作業内容: スーパーラグビーR11のレビュー記事によると、レッズ対チーフス戦で残り5分にレッドカードを受けたのは、どのチームの何番の選手か。

AUS勢の反撃!スーパーラグビーR11レビュー
スーパーラグビー・パシフィックRound11は、オーストラリア(AUS)のチームの勢いがあったラウンドでした。今季から参加のフィジアン・ドゥルアの試合がフィジーで行われ、凄い盛り上がりを見せるなど、6試合中5試合が4点差以内の大接戦が多かったR11を振り返ってみましょう。
チーフス敵地で逃げ切った!レッズ v チーフス
前半は同点で折り返し、後半はレッズに2枚のイエローカードが出て荒れ気味に。チーフスが9点差にして試合が決まったかに思えたが、残り5分でチーフス20番フィナウが危険なタックルでレッドカード。
残り時間を考えてレッズはクイックタップで攻めてトライを奪い残り時間3分弱で2点差まで詰め寄った。
しかし、最後はチーフスがジャッカルに成功して逃げ切った。
昨年は同じ会場でマッケンジーのレッドカードが出るなど、負けた試合だったが、今年は冷や冷やながらチーフスが逃げ切った。敵地でレッズ相手の勝利は大きいか。
前半レッズのタックルが頭部へのタックルだったにもかかわらず、状況判断から(タックル受け選手が低くなったから?)ペナルティーオンリーの判定。
一方のチーフスのレッドカードは、ショルダータックルには見えなかった気がするがレッド判定だったのは、公平性がないかなと思えたし、厳しくてもイエローかと思った。
ニュージーランド国内で、毎週イエローだけでなく、レッドカードが多く出ていることが話題になっています。
試合スコアー&ハイライト動画
Reds 25
(Harry Wilson, Josh Flook, Hunter Paisami tries; Lawson Creighton 2 con, 2 pen)
Chiefs 27
(Cortez Ratima, Samisoni Taukei'aho, Pita Gus Sowakula tries; Bryn Gatland 3 con, 2 pen).
HT: 13-13
ブルーズ後半0点でも… フォース v ブルーズ
ブルーズは、反則を繰り返したとして開始2,3分ほどでシンビンが出る。
その間にフォースはすかさずトライを取って数的有利を活かした。

抽出情報:
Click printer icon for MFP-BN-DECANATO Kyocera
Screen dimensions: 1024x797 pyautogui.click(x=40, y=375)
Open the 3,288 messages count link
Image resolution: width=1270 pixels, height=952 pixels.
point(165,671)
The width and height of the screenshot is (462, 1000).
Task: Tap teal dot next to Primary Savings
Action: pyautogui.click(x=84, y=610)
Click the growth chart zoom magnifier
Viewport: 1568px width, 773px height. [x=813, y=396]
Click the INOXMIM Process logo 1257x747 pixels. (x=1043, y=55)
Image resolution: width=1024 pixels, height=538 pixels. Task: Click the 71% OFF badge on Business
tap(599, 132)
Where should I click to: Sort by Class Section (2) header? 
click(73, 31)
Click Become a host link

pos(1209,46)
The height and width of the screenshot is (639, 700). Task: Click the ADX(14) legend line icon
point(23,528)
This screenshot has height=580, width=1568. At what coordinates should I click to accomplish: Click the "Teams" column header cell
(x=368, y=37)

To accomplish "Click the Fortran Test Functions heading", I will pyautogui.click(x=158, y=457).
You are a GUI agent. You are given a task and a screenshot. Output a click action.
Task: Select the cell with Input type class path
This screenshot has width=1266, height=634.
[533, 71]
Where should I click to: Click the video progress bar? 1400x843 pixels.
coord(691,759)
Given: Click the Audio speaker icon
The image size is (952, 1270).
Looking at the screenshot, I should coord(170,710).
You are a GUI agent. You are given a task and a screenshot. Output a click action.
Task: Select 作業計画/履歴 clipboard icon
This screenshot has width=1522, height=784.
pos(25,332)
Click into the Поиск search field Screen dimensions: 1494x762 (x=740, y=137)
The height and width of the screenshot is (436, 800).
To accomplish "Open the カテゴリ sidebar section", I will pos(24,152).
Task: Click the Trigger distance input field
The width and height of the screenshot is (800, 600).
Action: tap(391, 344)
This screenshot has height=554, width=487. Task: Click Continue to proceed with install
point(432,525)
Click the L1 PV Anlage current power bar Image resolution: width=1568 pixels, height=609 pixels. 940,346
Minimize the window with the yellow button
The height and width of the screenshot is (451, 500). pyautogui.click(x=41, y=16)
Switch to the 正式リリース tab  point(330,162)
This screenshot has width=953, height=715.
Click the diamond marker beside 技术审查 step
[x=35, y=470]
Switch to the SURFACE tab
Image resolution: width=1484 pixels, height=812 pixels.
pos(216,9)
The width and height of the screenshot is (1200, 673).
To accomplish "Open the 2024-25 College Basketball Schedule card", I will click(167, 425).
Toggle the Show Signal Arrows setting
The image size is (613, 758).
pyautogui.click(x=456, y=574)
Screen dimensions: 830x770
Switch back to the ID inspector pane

完全な出力: チーフスの20番、フィナウ。